New research indicates that the hotspot the fuels Yellowstone National Park's geothermal activity may be waning/Rebecca Latson fileRecent earthquakes swarms in Yellowstone National Park and continued eruptions of Steamboat Geyser are proof that the park still is seismically active, though a new study suggests that the "hotspot" that fuels Yellowstone's geothermal fury has been in a "significant decline" for quite some time.

In May the famous geyser erupted five times, while nearly 300 earthquakes centered in the park registered on seismometers. The largest quake had a magnitude of 3.1 and was centered about 5 miles west of Norris Junction. 

While impressive, that activity is nothing compared to some of the "super eruptions" associated with the Yellowstone hotspot. A new study in Geology claims to have discovered two eruptions from millions of years ago that included "the volcanic province's largest and most cataclysmic event," one covering an area the size of New Jersey. The results of that research indicate the hotspot "may be waning in intensity," the researchers say.

The team used a combination of techniques, including bulk chemistry, magnetic data, and radio-isotopic dates, to correlate volcanic deposits scattered across tens of thousands of square kilometers.

"We discovered that deposits previously believed to belong to multiple, smaller eruptions were in fact colossal sheets of volcanic material from two previously unknown super-eruptions at about 9.0 and 8.7 million years ago," says Thomas Knott, a volcanologist at the University of Leicester and the paper's lead author. "The younger of the two, the Grey's Landing super-eruption, is now the largest recorded event of the entire Snake-River-Yellowstone volcanic province."

Based on the most recent collations of super-eruption sizes, he adds, "It is one of the top five eruptions of all time."
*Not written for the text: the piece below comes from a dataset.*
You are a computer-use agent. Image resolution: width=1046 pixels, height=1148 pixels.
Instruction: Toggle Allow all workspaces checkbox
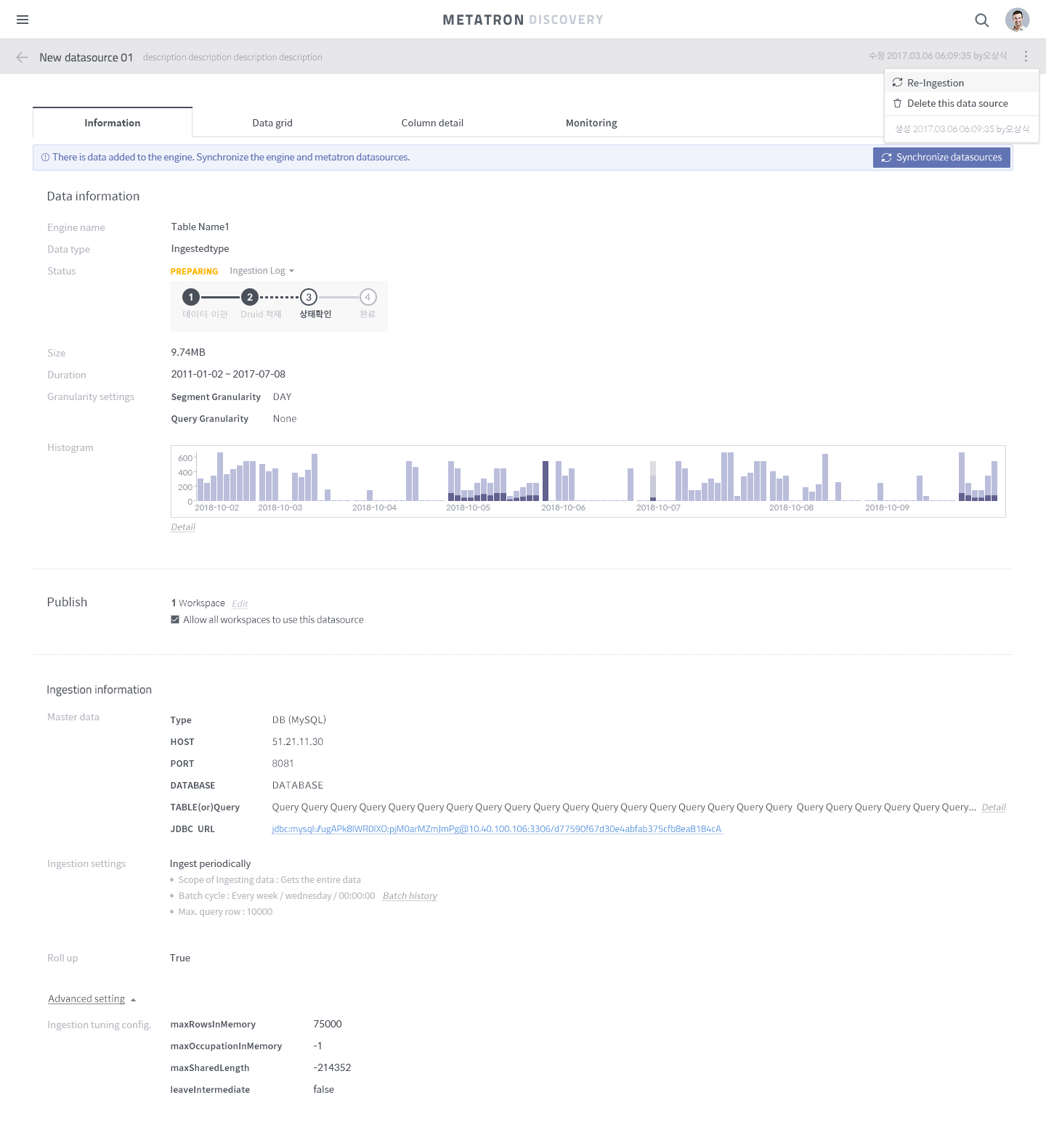tap(175, 619)
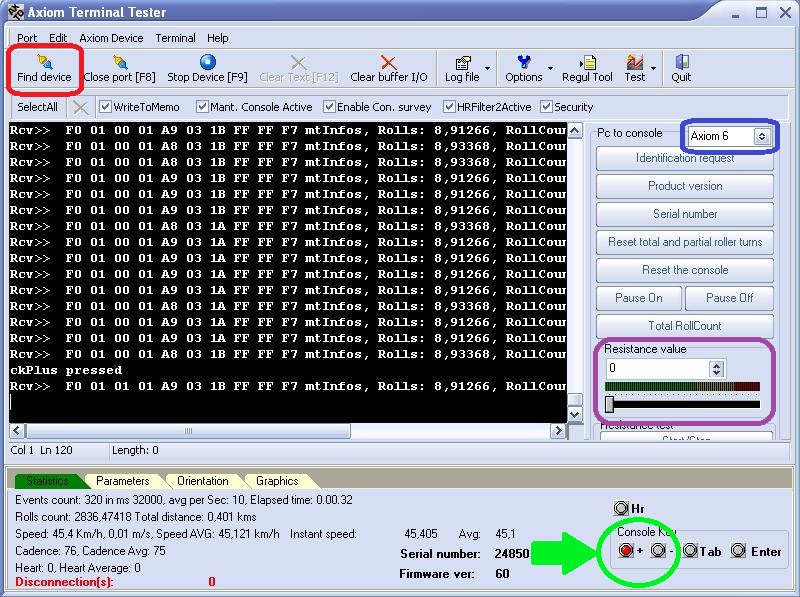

The team, which also includes researchers from the British Geological Survey and the University of California, Santa Cruz, estimates the Grey's Landing super-eruption was 30 percent larger than the previous record-holder (the well-known Huckleberry Ridge Tuff) and had devastating local and global effects.

"The Grey's Landing eruption enamelled an area the size of New Jersey in searing-hot volcanic glass that instantly sterilized the land surface," says Knott. Anything located within this region, he says, would have been buried and most likely vaporized during the eruption.

"Particulates would have choked the stratosphere," adds Knott, "raining fine ash over the entire United States and gradually encompassing the globe."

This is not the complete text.